:: Dataset records ::

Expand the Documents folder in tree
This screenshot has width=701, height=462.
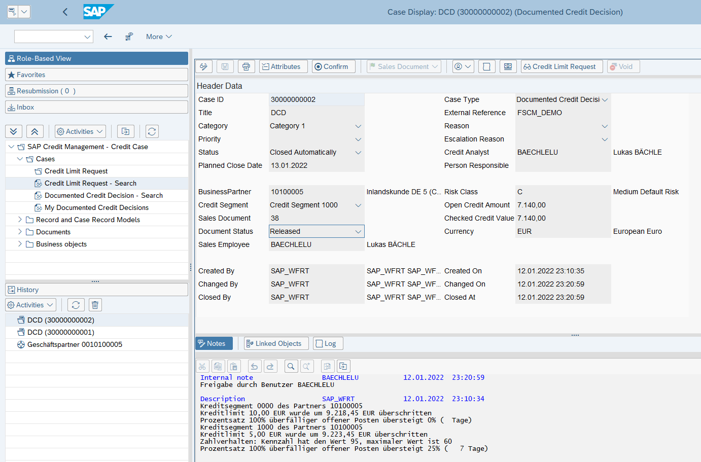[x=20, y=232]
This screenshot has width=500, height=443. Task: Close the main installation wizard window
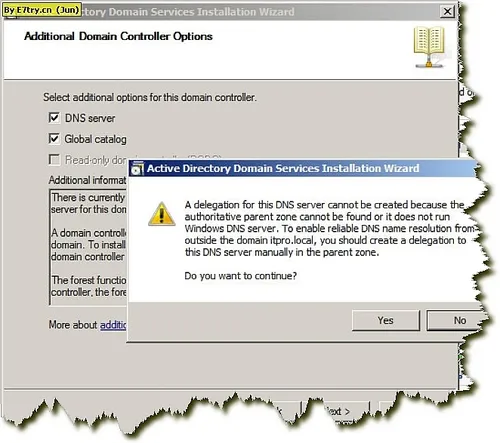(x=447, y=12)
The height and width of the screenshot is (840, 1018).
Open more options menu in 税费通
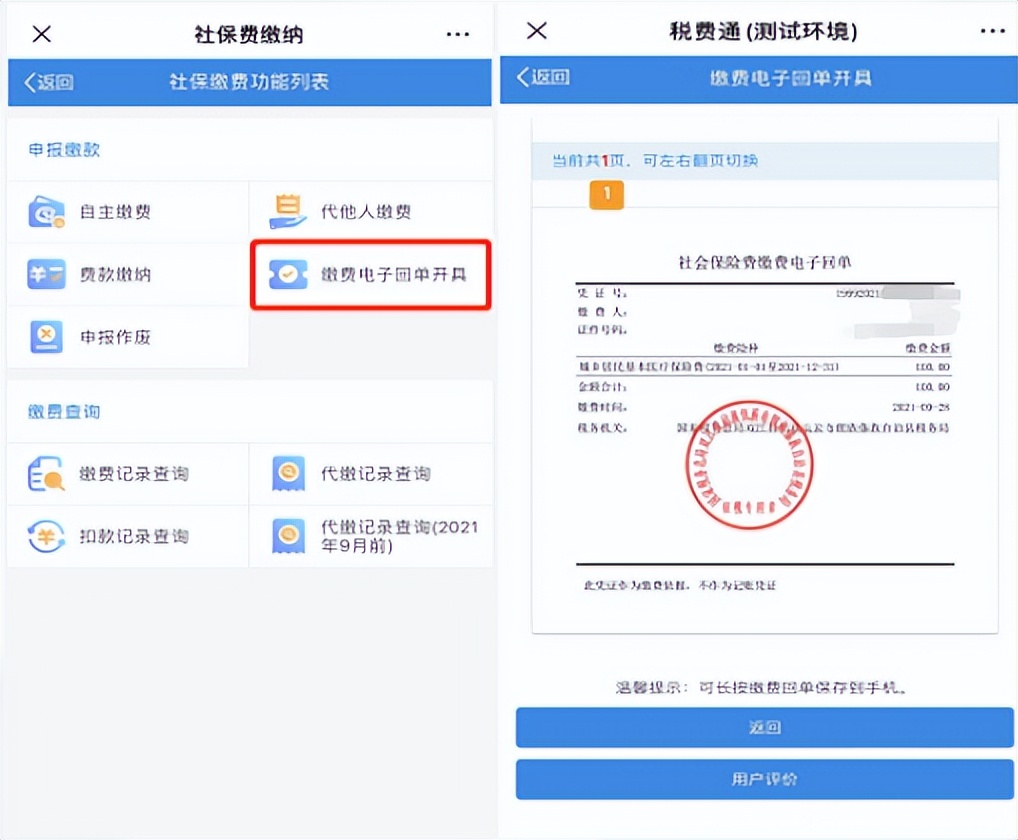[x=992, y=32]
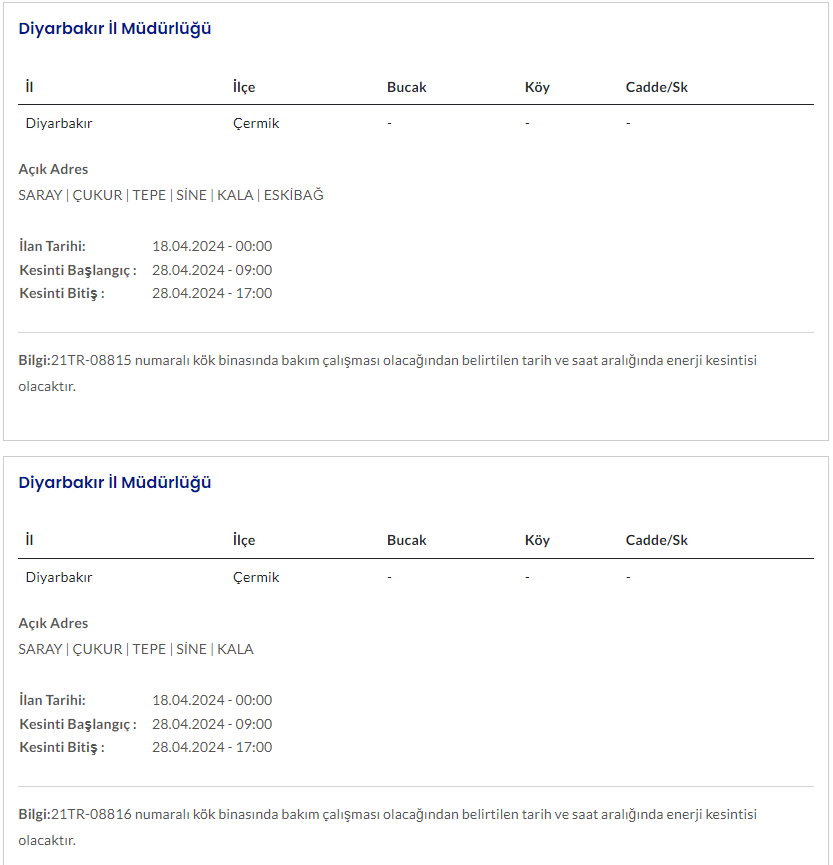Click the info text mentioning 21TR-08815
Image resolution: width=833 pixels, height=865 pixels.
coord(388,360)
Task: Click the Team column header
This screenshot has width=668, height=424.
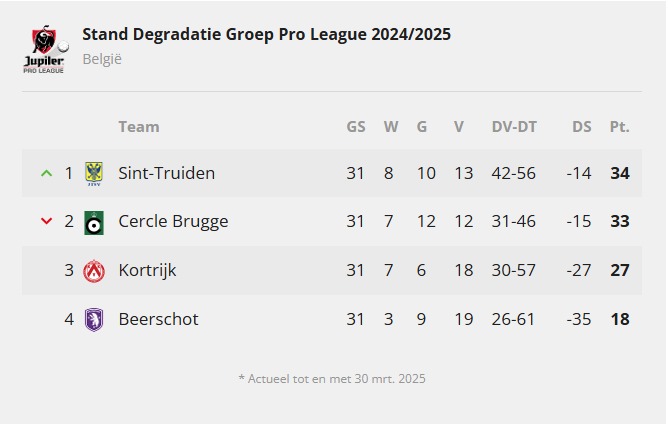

:::

What to work on:
Transcribe the entries above verbatim, omitting their pictures.

Response to this task:
Expand the Documents folder in tree
This screenshot has width=701, height=462.
[x=20, y=232]
This screenshot has width=500, height=443. Task: Close the main installation wizard window
(x=447, y=12)
The height and width of the screenshot is (840, 1018).
Open more options menu in 税费通
[x=992, y=32]
Click the info text mentioning 21TR-08815
Image resolution: width=833 pixels, height=865 pixels.
coord(388,360)
Task: Click the Team column header
This screenshot has width=668, height=424.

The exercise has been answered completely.